Posted on: March 22, 2023

[ARCHIVED] City’s annual budget planning session sparks fruitful discussion

Tara

There was a palpable sense of excitement in the air on March 20th throughout a Columbus Fire Department conference room at the conclusion of the City’s annual big-picture planning session.

Approximately 30 City officials, including City Administrator Tara Vasicek, Mayor Jim Bulkley, the entire Columbus City Council, department heads and other staff members conversed for about an hour and a half during the workshop led by a pair of representatives from a University of Nebraska Extension partnership program. The meeting was the first major step City leaders will take toward planning for the upcoming fiscal year, which will begin Oct. 1, 2023, and run through Sept. 30, 2024.

“I thought the budget planning session was great,” City Human Resources Director Tammy Orender said. “It is so nice to get everyone together and hear all the ideas others have for the City.”

Vasicek is now entering her seventh budget cycle as city administrator in Columbus. She said the big-picture planning session began as a biannual meeting, but the productivity that occurred and feedback received from participants resulted in it becoming a yearly occurrence over time.

“What I’ve learned through the years is it’s really valuable for all of us to sit together and build consensus,” Vasicek said. “This process allows everyone here to have a voice, even if they don’t necessarily speak out loud. I think it’s so important.”

The program officials had City leaders and staff split into small groups to come up with topics the City of Columbus should be focused on as it prepares for the future. A collective group conversation followed and generated promising results.

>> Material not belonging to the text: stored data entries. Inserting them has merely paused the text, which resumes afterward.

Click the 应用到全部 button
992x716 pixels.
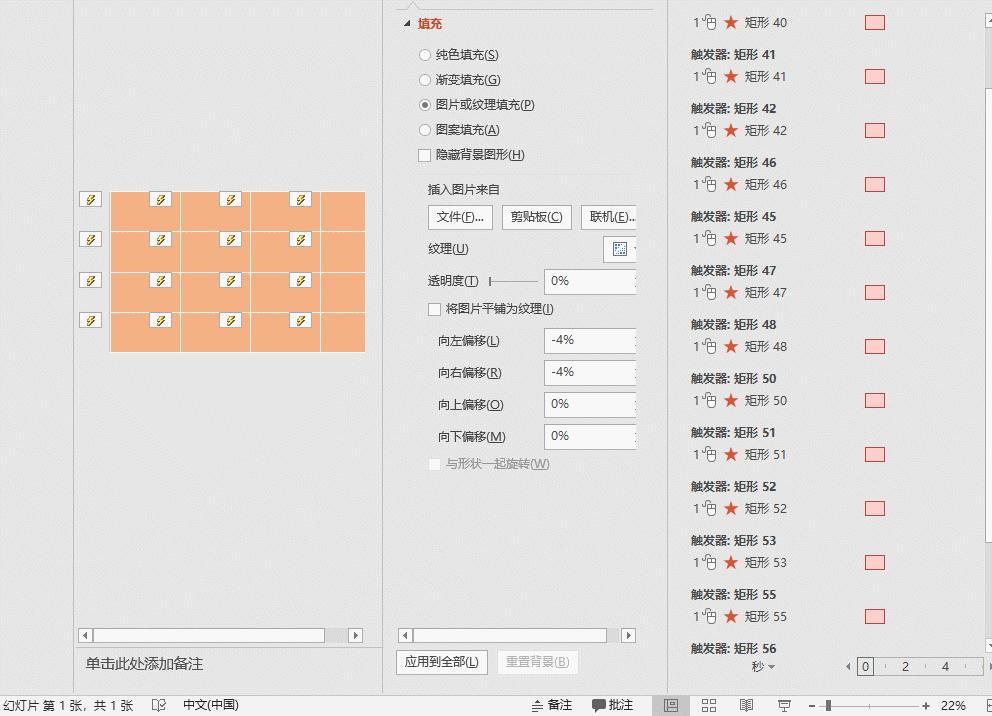(x=441, y=663)
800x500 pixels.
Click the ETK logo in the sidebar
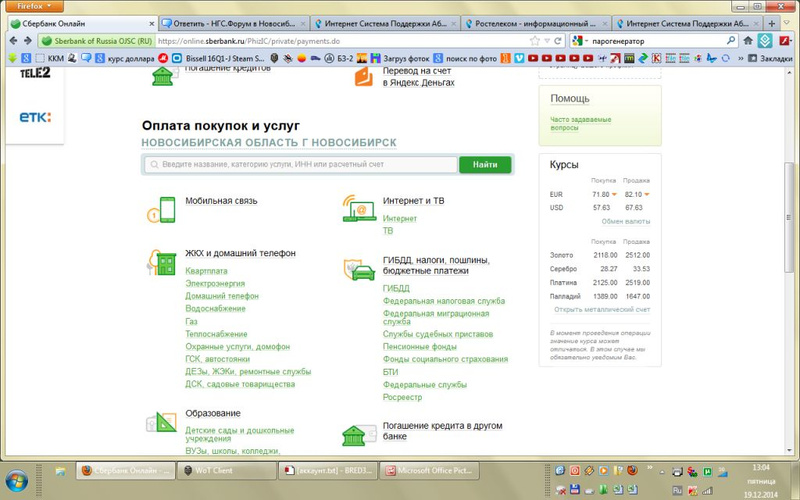click(x=35, y=118)
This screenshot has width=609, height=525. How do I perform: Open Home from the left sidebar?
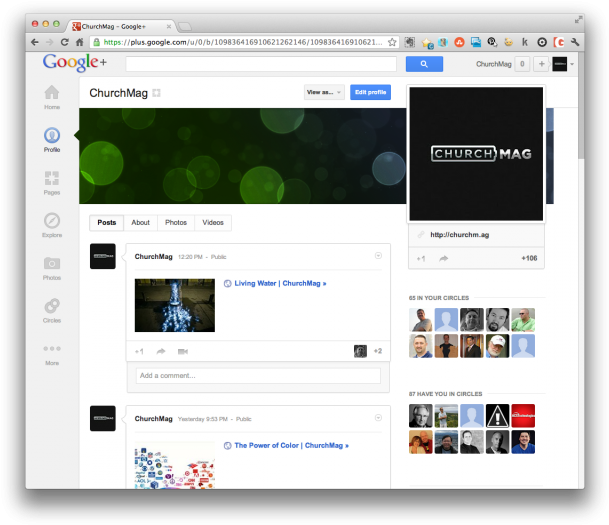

Across the board, the major priorities the group came up with were increasing revenue, community engagement/communications, downtown, housing, parks and recreation, and then transportation and infrastructure. Diving deeper into each category, there were many similarities when it came time to discuss how the City tackles each priority. Identifying and applying for relevant grants, strengthening the police and fire departments, continuing to improve public communication via press releases, social media, its website and other things; park beautification, downtown improvement efforts and more were some of the suggestions discussed.

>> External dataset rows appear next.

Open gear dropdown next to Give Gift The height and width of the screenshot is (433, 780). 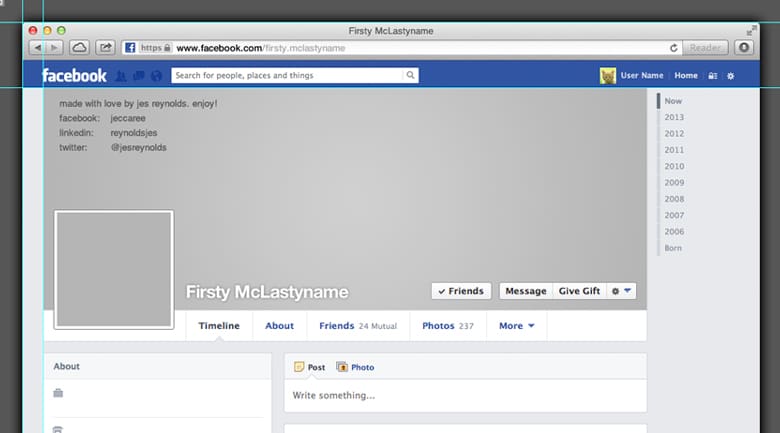click(x=622, y=291)
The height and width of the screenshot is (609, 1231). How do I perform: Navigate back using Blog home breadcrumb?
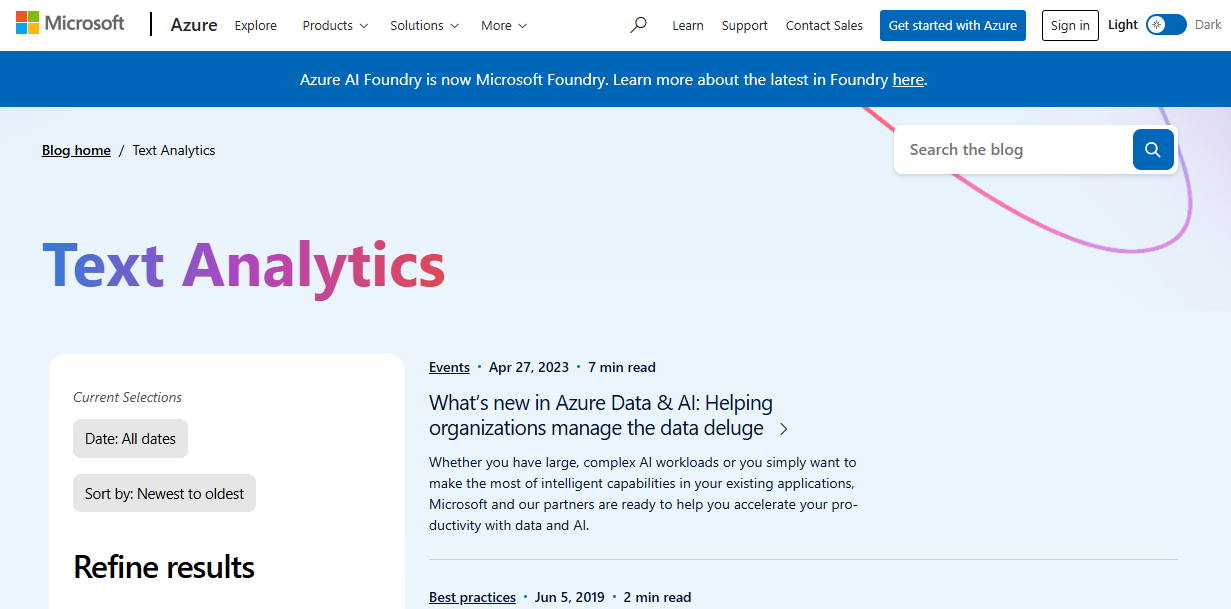click(x=76, y=149)
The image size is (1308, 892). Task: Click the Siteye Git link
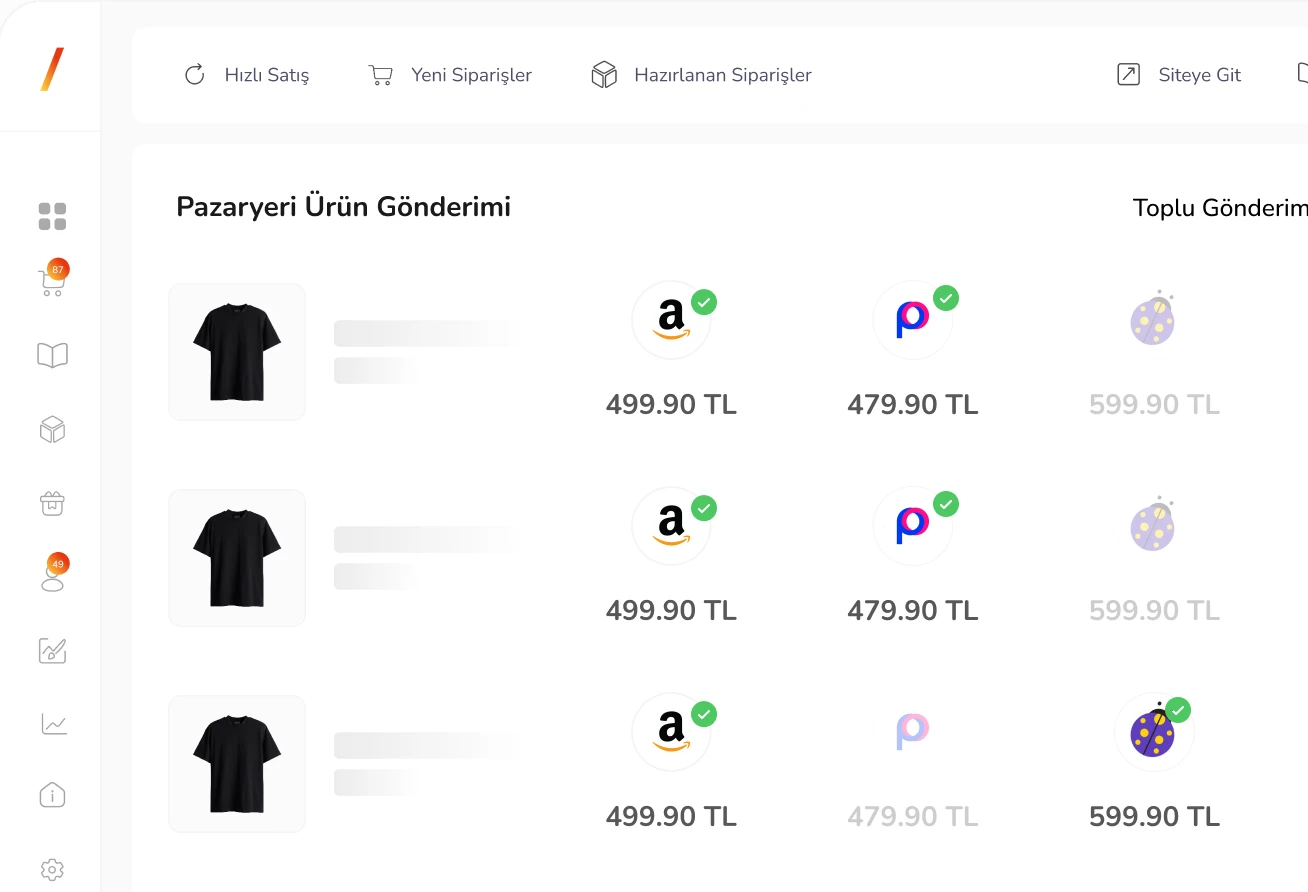(1179, 75)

“I was surprised that the results from all groups were very similar with a focus on increased revenue and improvements to the downtown area and parks and recreation having high priorities,” City Clerk Janelle Kline said.

“I feel it went really well. It was good to have a mixture of council members and department heads discussing the future needs of the City to develop a common vision. This will provide staff direction for budget preparations.”

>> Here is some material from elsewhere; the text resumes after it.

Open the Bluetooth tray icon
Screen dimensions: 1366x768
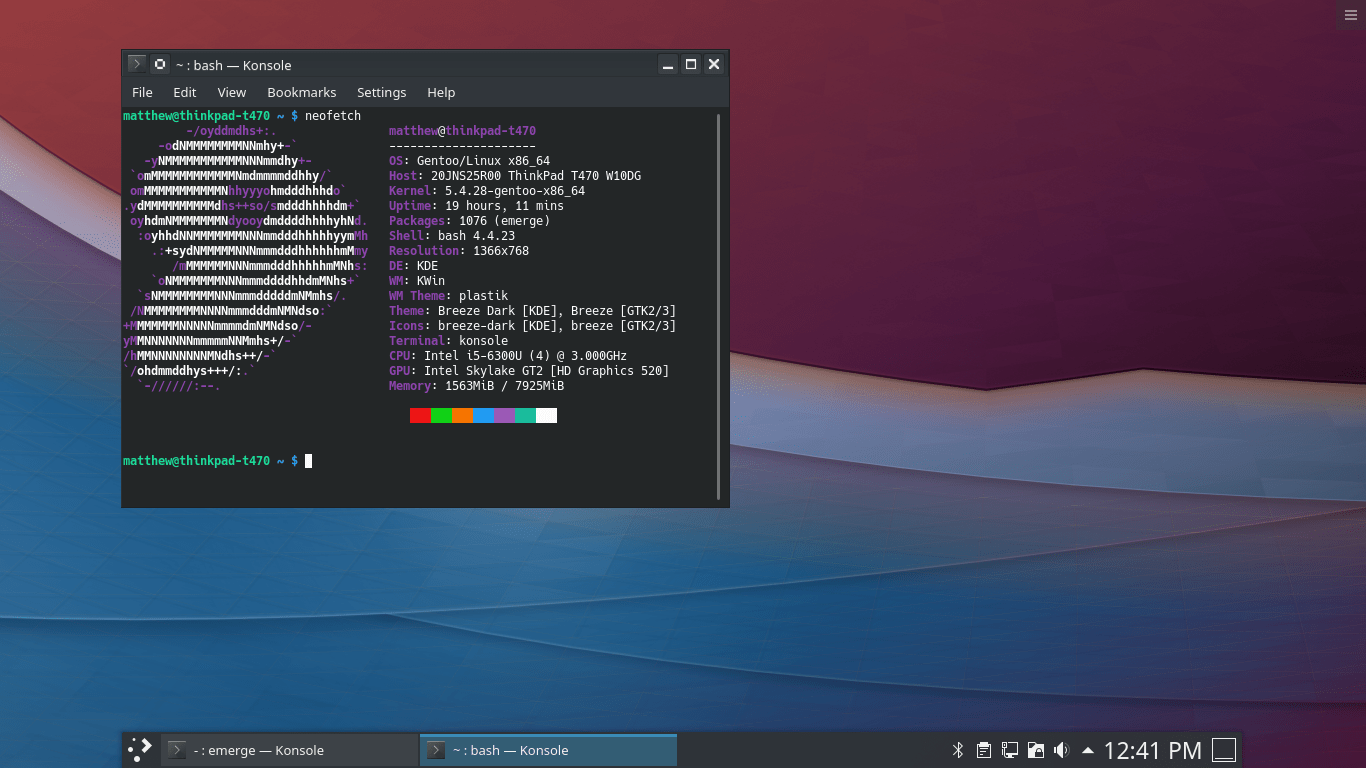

Vasicek said she’s encouraged with how the session went, noting it will be something she references with department heads in the near future and throughout the entire budget-planning cycle. The meeting streamlined the whole process, she noted.

“We had 25-plus people with entirely different missions within the City of Columbus, and today they have built consensus in an hour-and-a-half in terms of what direction the City should move in over the next 18 months,” Vasicek said.